- Excerpted passage:
Morbidity results from infiltration of amyloid fibrils and subsequent dysfunction of major vital organs, with renal failure reported in 28%, congestive heart failure (CHF) in 17%, carpal tunnel syndrome in 21%, polyneuropathy (PNP) in 17%, and orthostatic hypotension in 11% of patients at diagnosis [4]. In addition, purpura, particularly in the periorbital and facial area, is common (15%).

Cardiac Disease
Death occurs most commonly in amyloidosis as either a result of progressive congestive cardiomyopathy or sudden death from ventricular fibrillation or asystole. CHF in amyloid cardiomyopathy is usually rapid in onset and progression and is associated with a median survival duration of only 6 months [1]. The diagnostic gold standard for cardiac amyloidosis is a cardiac biopsy, but clinical tests can be highly indicative: echocardiography usually reveals hypertrophic ventricles with an interventricular septal thickness >12 mm [20] and a low normal to mildly reduced LVEF [3], with CHF being considered a predominantly diastolic phenomenon [21]. ECG frequently shows either low voltage in the limb leads or characteristics consistent with anteroseptal infarction, such as loss of anterior forces, without evidence of infarction at autopsy. Cardiac rhythm disturbances, such as atrial fibrillation, atrial or junctional tachycardia, or heart block, are common [3, 4]. Serum troponin T, a sensitive marker for ischemic cardiac injury, and NT-proBNP, which has been shown to correlate with LV dilatation, dysfunction, and CHF in a nonamyloidosis setting, have been shown to be powerful predictors of survival in amyloidosis, and were feasible even in the setting of end-stage renal disease [20].

- Dataset excerpts:
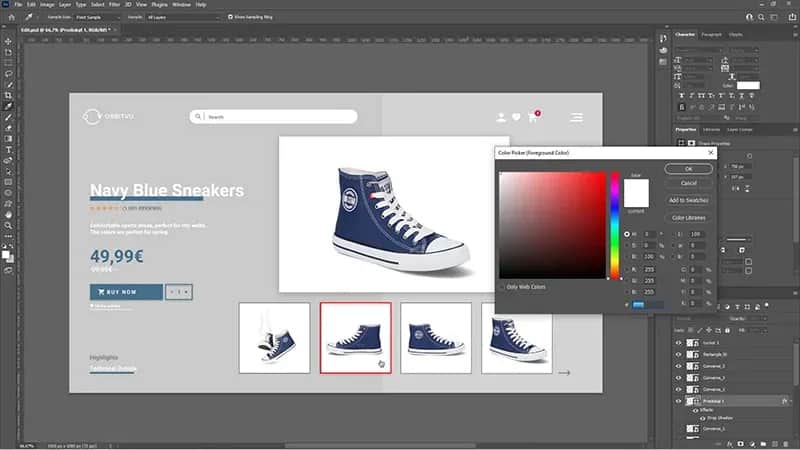Open the Filter menu
Viewport: 800px width, 450px height.
pos(114,5)
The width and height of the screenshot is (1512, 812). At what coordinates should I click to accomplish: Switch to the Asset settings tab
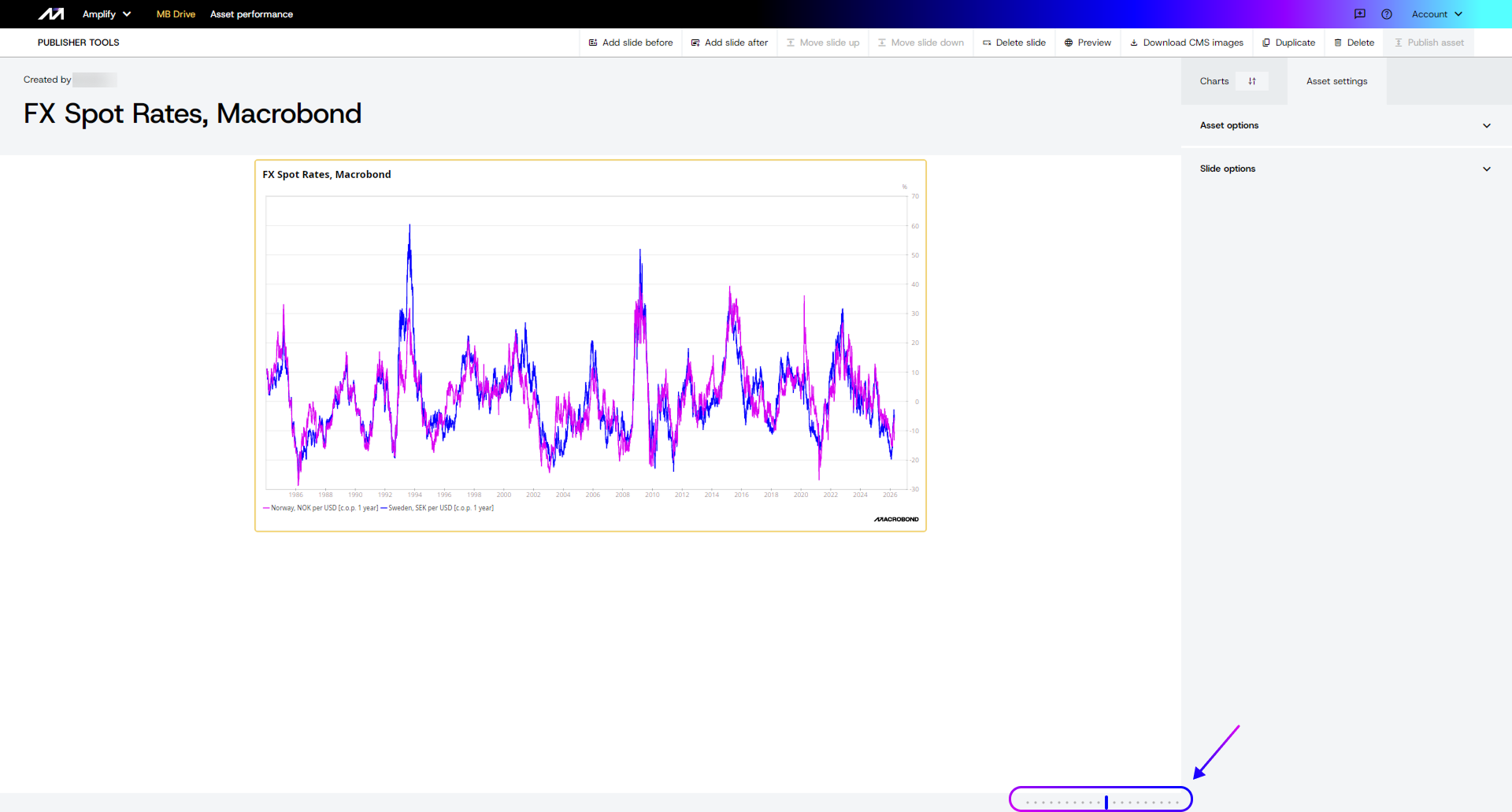(x=1336, y=81)
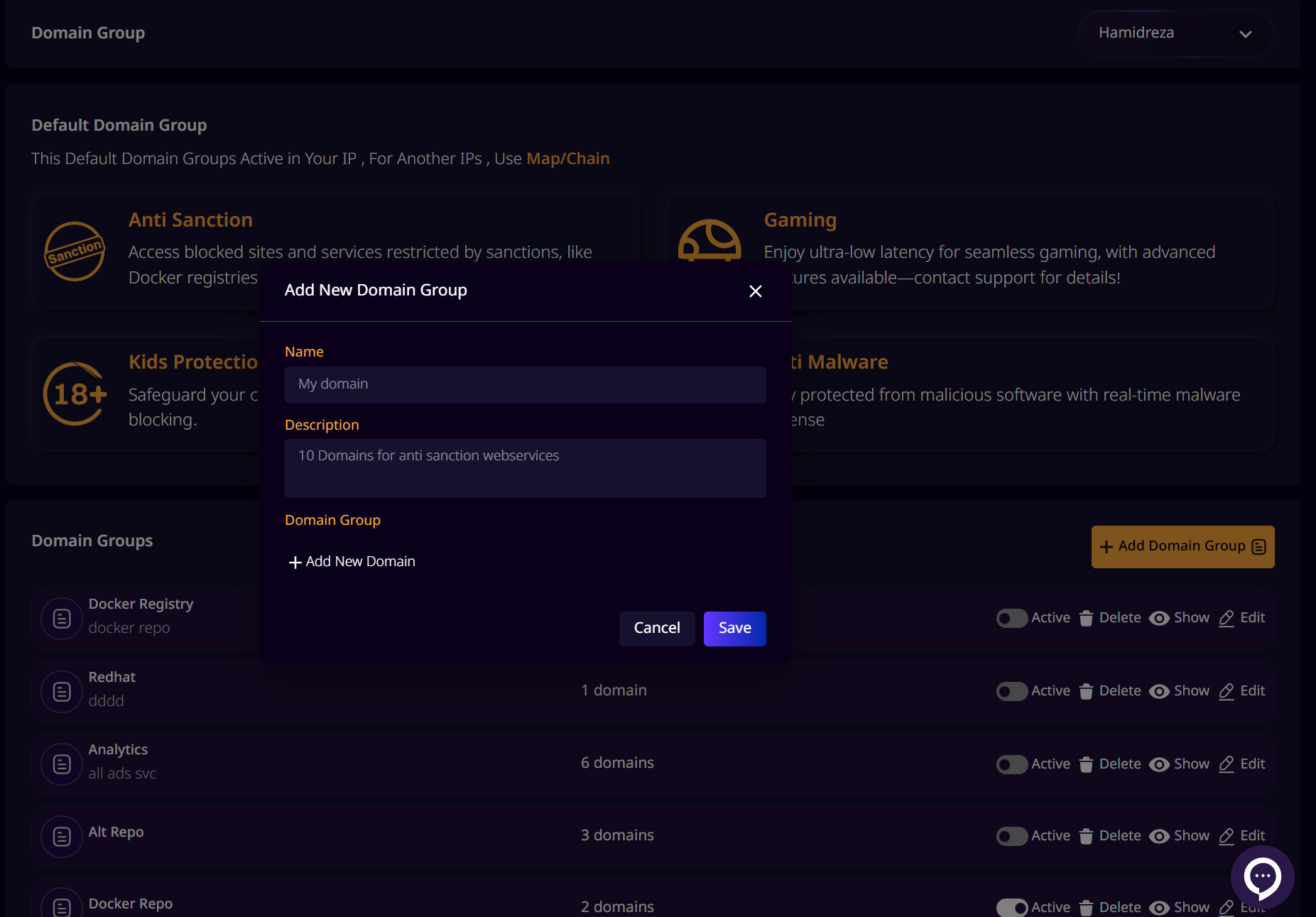
Task: Close the Add New Domain Group dialog
Action: (755, 291)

- What you will do:
Pick up the text on amyloidosis after its last sentence and continue it. The records have no part in this exercise.

- Exercise response:
Renal Involvement
Renal involvement is common in AL amyloidosis, manifest as proteinuria in 73%, renal insufficiency in ~50%, and nephrotic syndrome or renal failure in 28% of patients [4]. Urinary excreted LCs first deposit in the mesangium of the glomerulus and later extend along the basement membrane [4]. Hypercalcemia, dehydration, infection, nonsteroidal anti-inflammatory agents, and radiographic contrast media may contribute to renal failure. In more than half of the patients, renal function may recover within the first few months [22]. However, 18% of patients with AL amyloidosis require dialysis, which is associated with a median survival time of <1 year [23]. In MM, plasma exchange has been reported to be efficient in removing the underlying monoclonal LCs, and may restore renal function [10]. However, its role and potential benefit—if at all present—seem transient, and thus, it is controversially discussed, has not been validated in prospective randomized trials, and has scarcely been addressed in the specific setting of AL amyloidosis

Gastrointestinal Amyloidosis
Localized or diffusely spread amyloid involvement of the submucosa, the muscularis mucosa, and subserosa, as well as the vasculature of the gastrointestinal (GI) tract, is frequently observed [9, 22]. It is usually asymptomatic or associated with nonspecific symptoms, such as anorexia, nausea, diarrhea, abdominal pain, weight loss, or malabsorption [22] and pseudo-obstruction [3]. Motor dysfunction of the bowel may result from extensive mucosal amyloid deposition but is more often attributable to autonomic dysfunction [4]. Rare cases of bleeding, from a localized ulcerous amyloid lesion or diffusely, both from the upper and the lower GI tract, have been reported [22]. This may be aggravated by a high prevalence of coagulation defects, including deficiencies of factor X, antithrombin III, factor IX, and inhibitors of the thrombin time [22]. Amyloid obstruction of larger vessels can result in infarction and subsequent perforation of the intestinal wall. This, however, is exceedingly uncommon and has only been reported in isolated cases [24].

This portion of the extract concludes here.